Firefighters practice skills in ‘Jeff’s Box’ drill while blindfolded

“Jeff’s Box” involves working with a partner to sweep an enclosed area and find and identify five objects — all while blindfolded


The Middletown Press

HADDAM, Conn. — Volunteers of the local fire company participated in a drill known as “Jeff’s Box” Jan. 14, which involves working with a partner to sweep an enclosed area and find and identify five objects — all while blindfolded.

Participants must also be “on air” or equipped with self-contained breathing apparatus, according to a press release from Haddam Volunteer Fire Co.

Volunteers participated in a drill known as “Jeff’s Box” Jan. 14, which involves working with a partner to sweep an enclosed area and find and identify five objects — all while blindfolded. (Photo/Haddam Volunteer Fire Co.)
Volunteers participated in a drill known as “Jeff’s Box” Jan. 14, which involves working with a partner to sweep an enclosed area and find and identify five objects — all while blindfolded. (Photo/Haddam Volunteer Fire Co.)

The drill was created three years ago by Firefighter Jeff Doskos.

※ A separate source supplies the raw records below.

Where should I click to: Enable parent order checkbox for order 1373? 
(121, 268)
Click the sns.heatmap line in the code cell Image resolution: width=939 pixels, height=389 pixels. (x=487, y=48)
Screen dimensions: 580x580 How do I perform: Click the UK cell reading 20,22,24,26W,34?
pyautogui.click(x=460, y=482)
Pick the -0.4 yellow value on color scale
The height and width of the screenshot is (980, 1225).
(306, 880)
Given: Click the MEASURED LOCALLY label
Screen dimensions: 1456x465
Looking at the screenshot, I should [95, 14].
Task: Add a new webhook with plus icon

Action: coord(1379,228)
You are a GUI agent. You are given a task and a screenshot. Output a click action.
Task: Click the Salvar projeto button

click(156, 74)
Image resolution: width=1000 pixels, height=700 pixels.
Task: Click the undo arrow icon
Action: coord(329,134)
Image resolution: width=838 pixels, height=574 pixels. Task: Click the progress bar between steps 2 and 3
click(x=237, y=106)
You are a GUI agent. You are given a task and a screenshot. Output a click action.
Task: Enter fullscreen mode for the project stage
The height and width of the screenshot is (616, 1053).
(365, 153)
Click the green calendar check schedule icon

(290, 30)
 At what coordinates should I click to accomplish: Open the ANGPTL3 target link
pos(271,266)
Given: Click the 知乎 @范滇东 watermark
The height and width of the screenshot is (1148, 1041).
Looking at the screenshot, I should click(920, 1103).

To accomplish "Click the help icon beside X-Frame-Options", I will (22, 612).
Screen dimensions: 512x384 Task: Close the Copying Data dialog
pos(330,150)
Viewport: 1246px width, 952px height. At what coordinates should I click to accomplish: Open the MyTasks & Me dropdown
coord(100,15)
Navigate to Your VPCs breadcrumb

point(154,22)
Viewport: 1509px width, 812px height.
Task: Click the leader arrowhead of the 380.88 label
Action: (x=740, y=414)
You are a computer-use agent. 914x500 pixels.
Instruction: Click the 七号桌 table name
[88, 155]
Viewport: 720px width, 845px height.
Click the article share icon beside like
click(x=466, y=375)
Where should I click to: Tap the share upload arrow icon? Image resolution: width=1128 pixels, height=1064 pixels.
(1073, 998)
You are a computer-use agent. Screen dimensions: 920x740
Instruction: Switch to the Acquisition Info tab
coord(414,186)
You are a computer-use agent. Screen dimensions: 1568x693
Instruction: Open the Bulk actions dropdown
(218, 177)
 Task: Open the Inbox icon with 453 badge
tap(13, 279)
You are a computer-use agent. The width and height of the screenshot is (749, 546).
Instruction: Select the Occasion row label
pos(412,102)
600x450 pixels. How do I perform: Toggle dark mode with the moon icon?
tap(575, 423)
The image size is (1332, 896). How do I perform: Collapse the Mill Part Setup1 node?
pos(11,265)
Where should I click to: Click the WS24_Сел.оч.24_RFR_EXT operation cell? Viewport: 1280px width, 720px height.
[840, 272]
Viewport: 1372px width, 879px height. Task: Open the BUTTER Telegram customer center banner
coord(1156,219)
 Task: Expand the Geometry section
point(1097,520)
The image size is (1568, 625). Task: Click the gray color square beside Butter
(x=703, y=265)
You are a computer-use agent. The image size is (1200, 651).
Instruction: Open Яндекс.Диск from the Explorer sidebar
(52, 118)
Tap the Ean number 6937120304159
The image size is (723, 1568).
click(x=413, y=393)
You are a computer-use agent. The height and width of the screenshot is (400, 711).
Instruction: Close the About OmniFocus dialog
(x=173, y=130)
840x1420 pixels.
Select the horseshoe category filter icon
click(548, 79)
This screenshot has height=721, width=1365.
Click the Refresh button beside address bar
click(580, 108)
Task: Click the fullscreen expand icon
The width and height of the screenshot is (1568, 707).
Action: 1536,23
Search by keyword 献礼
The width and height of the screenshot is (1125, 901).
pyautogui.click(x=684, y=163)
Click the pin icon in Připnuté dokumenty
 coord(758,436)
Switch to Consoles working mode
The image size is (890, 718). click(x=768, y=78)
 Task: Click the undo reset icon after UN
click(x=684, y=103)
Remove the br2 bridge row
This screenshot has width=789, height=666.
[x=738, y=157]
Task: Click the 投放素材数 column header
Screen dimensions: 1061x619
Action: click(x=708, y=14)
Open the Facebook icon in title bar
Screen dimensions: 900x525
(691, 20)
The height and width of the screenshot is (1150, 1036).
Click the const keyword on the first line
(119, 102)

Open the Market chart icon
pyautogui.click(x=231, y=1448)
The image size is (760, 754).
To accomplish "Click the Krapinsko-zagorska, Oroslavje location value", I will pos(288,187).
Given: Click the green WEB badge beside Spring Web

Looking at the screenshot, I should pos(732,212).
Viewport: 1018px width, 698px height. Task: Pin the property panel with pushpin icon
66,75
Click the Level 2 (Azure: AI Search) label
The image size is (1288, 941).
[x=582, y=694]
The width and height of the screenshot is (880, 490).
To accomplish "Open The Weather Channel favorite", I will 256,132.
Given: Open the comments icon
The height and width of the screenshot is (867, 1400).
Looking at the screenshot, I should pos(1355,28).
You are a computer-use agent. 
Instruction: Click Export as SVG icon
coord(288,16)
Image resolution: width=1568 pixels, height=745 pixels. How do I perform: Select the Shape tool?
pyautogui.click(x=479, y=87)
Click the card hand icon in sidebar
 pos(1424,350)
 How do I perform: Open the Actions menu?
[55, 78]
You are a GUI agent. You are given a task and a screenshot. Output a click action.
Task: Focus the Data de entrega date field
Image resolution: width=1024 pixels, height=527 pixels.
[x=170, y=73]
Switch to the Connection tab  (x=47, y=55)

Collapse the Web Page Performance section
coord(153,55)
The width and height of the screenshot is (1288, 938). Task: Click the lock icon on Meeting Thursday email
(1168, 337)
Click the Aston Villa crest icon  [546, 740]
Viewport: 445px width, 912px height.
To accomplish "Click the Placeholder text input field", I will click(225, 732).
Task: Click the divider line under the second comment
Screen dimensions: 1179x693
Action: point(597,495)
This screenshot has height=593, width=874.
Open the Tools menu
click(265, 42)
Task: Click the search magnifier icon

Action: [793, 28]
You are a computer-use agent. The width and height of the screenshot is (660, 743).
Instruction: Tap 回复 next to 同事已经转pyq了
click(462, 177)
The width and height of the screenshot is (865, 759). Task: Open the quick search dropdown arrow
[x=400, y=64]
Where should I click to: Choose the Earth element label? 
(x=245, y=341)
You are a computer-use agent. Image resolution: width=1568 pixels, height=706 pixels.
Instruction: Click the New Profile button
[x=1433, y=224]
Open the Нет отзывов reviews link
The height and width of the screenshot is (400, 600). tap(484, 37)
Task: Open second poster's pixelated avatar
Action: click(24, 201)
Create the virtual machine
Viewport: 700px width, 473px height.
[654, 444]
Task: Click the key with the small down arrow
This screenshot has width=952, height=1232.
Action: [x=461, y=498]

It helps firefighters develop a clear thought process, communicate, reinforce the sense of touch with a gloved hand, and manage their air consumption and spatial awareness, according to the fire station’s Facebook page.

“Traditional training on search and rescue operations usually involve the rapid entry into a structure or room with a rapid search and removal of any located victims. Although this approach mimics an actual search and rescue incident, I found that there were training points that could be developed by the box scenario,” Doskos said in a prepared statement.

During this drill, members searched for two commonly used firefighting tools, a teddy bear, flashlight, and ultimately an appliance with numerous fittings attached to it. One firefighter removed each fitting and handed it over to the other, who reassembled the appliance, according to officials.

“The team needs to be aware of where they are in the room, how much air they have consumed, how many items they have already found, and communicate with each other regarding these found objects,” Doskos said.

“I believe that this type of training helps firefighters feel more comfortable in an odd and stressful environment, which leads to safer decisions on the fire ground,” he added.